Dataset entries:
* * * * * * * * *
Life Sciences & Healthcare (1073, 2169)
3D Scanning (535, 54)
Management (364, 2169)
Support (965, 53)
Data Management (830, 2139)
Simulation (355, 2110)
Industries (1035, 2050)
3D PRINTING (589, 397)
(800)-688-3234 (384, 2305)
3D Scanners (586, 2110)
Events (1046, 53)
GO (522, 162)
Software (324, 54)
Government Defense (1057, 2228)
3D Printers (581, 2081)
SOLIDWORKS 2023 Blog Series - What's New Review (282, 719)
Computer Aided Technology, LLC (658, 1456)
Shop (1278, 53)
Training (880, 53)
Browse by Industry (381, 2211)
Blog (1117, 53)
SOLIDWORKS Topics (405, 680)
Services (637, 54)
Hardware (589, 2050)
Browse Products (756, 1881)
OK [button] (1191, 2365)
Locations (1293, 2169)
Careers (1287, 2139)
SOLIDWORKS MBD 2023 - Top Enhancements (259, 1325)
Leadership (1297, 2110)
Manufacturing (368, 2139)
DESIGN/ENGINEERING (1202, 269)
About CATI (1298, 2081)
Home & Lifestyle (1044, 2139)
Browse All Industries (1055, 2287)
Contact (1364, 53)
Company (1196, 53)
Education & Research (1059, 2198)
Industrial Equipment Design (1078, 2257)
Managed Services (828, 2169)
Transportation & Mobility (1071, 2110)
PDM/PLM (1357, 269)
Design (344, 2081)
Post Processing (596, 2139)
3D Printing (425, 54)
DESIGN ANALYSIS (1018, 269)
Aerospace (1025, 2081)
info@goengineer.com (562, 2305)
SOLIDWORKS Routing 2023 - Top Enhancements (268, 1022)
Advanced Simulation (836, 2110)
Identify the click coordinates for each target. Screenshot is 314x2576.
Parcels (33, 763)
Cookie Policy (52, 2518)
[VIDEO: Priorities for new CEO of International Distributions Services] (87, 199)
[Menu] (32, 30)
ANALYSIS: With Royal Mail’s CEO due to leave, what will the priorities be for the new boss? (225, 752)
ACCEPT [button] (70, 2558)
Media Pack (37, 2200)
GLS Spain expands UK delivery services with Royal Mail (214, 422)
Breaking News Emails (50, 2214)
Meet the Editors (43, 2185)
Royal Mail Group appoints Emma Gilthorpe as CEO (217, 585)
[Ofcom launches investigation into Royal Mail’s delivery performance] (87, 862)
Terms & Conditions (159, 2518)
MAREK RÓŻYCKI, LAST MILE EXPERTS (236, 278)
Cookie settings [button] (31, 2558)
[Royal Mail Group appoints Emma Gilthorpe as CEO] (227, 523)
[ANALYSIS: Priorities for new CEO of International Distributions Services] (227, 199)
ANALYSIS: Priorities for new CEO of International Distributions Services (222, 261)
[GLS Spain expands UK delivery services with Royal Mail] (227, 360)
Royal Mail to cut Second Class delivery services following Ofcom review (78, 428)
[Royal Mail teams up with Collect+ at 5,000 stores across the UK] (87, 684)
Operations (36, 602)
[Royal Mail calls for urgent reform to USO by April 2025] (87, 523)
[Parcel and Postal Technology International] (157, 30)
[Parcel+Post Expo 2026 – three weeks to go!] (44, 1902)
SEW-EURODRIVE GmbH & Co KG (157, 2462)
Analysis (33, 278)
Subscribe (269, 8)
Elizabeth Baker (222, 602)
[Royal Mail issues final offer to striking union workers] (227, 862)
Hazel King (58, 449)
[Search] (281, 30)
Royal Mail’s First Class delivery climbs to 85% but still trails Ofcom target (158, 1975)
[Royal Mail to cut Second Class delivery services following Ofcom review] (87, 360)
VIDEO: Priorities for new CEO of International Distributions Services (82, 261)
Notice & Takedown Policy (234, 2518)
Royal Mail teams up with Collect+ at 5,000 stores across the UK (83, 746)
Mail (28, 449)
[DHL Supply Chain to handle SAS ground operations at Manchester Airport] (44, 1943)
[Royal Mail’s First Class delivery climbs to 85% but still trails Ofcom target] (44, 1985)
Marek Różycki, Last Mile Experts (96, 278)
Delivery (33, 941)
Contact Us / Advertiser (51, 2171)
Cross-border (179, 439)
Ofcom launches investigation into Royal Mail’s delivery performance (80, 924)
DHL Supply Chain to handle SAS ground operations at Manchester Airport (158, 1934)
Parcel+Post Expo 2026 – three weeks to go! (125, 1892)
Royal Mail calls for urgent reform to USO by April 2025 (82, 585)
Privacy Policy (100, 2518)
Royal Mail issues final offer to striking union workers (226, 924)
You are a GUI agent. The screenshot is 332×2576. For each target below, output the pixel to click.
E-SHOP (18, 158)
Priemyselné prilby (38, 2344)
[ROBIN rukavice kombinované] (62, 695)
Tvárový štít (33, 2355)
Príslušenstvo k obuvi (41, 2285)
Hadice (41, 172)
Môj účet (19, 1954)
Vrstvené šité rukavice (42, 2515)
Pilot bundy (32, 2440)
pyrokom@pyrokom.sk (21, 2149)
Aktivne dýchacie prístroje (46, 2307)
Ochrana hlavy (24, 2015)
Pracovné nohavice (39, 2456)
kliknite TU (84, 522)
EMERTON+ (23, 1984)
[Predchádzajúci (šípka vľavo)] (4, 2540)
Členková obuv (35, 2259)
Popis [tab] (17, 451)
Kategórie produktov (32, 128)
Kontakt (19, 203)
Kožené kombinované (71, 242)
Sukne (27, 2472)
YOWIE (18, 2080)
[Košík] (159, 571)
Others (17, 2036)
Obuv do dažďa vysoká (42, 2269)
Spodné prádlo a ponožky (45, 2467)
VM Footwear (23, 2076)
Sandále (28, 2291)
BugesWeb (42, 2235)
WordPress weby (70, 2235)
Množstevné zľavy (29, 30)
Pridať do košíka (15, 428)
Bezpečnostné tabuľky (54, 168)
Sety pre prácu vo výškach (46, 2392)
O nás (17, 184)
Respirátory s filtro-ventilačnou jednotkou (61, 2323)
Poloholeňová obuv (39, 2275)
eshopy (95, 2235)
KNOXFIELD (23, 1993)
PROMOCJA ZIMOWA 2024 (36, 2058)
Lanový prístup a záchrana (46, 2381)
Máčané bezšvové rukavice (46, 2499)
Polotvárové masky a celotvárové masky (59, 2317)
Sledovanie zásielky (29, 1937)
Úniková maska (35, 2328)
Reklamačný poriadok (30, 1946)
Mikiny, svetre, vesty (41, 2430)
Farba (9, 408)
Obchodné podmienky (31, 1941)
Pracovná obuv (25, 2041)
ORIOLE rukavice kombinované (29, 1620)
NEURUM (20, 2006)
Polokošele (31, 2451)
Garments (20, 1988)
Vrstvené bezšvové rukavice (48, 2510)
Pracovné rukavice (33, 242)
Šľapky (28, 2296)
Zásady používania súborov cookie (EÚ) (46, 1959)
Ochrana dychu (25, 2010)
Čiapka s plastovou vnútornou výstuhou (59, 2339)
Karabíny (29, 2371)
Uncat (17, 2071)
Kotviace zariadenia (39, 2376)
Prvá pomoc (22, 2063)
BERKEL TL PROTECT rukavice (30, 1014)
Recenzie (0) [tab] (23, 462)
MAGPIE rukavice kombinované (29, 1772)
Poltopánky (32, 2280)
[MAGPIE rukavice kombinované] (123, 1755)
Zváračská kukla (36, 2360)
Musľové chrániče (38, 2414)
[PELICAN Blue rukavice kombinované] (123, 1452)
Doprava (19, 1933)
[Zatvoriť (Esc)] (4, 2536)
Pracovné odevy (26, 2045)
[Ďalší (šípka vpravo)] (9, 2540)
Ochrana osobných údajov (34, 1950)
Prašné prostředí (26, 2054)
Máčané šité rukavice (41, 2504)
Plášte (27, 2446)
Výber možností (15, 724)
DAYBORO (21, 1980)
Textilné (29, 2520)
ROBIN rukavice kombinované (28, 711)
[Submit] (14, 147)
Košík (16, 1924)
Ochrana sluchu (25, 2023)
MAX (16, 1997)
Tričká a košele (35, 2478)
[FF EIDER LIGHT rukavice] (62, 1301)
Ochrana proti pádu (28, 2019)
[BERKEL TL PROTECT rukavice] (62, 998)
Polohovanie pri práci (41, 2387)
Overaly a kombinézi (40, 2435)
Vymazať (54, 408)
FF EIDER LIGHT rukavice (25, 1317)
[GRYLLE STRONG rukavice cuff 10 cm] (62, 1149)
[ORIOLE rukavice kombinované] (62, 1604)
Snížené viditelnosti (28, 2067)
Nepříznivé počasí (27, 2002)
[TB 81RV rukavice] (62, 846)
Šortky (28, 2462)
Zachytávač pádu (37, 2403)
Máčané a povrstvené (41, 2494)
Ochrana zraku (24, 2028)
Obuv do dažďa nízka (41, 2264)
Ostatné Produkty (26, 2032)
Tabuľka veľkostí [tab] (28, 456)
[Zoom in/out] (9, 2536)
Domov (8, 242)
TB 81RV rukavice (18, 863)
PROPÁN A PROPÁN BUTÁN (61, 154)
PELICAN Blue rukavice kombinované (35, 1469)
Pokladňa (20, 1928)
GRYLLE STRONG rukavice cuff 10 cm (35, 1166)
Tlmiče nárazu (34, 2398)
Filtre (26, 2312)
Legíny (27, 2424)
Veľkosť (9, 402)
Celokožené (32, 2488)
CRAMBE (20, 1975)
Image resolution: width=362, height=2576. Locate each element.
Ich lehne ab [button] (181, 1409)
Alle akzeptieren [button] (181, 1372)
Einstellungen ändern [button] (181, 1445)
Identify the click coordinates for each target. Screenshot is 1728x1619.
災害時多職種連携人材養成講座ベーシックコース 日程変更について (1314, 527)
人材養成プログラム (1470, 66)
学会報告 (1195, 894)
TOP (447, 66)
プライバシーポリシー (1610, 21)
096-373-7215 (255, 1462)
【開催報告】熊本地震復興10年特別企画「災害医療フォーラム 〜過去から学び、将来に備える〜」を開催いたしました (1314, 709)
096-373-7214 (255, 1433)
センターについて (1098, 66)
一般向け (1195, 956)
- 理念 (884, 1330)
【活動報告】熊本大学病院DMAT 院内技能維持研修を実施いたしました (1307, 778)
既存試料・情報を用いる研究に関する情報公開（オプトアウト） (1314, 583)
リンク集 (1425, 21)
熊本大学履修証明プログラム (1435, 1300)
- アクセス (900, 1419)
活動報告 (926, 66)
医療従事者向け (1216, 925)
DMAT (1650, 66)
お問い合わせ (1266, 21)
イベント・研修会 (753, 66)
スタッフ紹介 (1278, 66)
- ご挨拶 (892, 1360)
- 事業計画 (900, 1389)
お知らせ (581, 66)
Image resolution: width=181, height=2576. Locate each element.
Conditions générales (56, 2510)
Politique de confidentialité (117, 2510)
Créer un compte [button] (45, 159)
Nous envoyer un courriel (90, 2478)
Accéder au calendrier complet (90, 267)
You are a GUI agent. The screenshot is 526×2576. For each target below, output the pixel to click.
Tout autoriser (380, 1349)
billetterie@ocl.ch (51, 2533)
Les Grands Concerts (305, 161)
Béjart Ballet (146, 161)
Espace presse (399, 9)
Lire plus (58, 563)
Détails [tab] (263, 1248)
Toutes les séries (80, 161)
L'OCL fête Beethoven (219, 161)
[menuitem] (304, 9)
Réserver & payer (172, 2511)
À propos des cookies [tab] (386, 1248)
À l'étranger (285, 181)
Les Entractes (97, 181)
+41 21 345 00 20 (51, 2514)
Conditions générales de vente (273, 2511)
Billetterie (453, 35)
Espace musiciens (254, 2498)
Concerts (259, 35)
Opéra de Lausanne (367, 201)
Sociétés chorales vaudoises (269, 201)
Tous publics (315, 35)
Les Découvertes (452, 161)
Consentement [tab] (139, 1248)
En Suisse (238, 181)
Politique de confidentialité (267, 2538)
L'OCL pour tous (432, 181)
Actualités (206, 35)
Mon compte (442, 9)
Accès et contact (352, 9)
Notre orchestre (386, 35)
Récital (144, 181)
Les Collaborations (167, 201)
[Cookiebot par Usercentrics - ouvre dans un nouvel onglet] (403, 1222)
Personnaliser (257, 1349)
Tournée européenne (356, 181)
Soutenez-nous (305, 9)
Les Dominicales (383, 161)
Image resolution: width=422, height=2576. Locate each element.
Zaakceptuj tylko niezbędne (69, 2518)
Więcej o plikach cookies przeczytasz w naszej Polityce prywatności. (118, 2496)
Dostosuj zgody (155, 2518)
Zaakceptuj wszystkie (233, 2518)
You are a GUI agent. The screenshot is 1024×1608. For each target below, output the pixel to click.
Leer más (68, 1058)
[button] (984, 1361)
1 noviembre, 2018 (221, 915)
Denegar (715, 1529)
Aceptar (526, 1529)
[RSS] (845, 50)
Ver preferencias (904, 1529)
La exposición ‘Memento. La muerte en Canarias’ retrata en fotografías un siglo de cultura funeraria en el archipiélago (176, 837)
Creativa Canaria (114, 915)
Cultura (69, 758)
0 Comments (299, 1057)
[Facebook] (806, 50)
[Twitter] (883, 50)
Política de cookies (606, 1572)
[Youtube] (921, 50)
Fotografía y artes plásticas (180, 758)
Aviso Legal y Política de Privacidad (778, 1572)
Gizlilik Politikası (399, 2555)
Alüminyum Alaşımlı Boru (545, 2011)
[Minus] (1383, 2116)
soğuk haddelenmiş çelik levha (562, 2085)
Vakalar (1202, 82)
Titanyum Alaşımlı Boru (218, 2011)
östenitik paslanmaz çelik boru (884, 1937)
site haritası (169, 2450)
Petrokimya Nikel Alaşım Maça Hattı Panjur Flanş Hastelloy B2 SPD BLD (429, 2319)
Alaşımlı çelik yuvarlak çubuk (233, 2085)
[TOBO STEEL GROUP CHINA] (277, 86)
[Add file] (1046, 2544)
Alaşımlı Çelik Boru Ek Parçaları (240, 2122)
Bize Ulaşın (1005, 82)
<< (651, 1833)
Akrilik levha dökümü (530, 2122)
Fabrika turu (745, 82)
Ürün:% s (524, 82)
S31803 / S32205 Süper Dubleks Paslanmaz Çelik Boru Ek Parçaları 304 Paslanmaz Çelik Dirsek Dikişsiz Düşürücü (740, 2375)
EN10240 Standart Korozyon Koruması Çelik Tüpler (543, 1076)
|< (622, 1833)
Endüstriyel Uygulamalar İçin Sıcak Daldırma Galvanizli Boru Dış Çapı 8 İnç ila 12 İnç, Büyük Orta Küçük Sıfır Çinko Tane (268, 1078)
* * * * * * * * *
# Aim of the exercise
Give the number of lines in the records that contain the string "calls", and nothing besides.

# Exercise result
2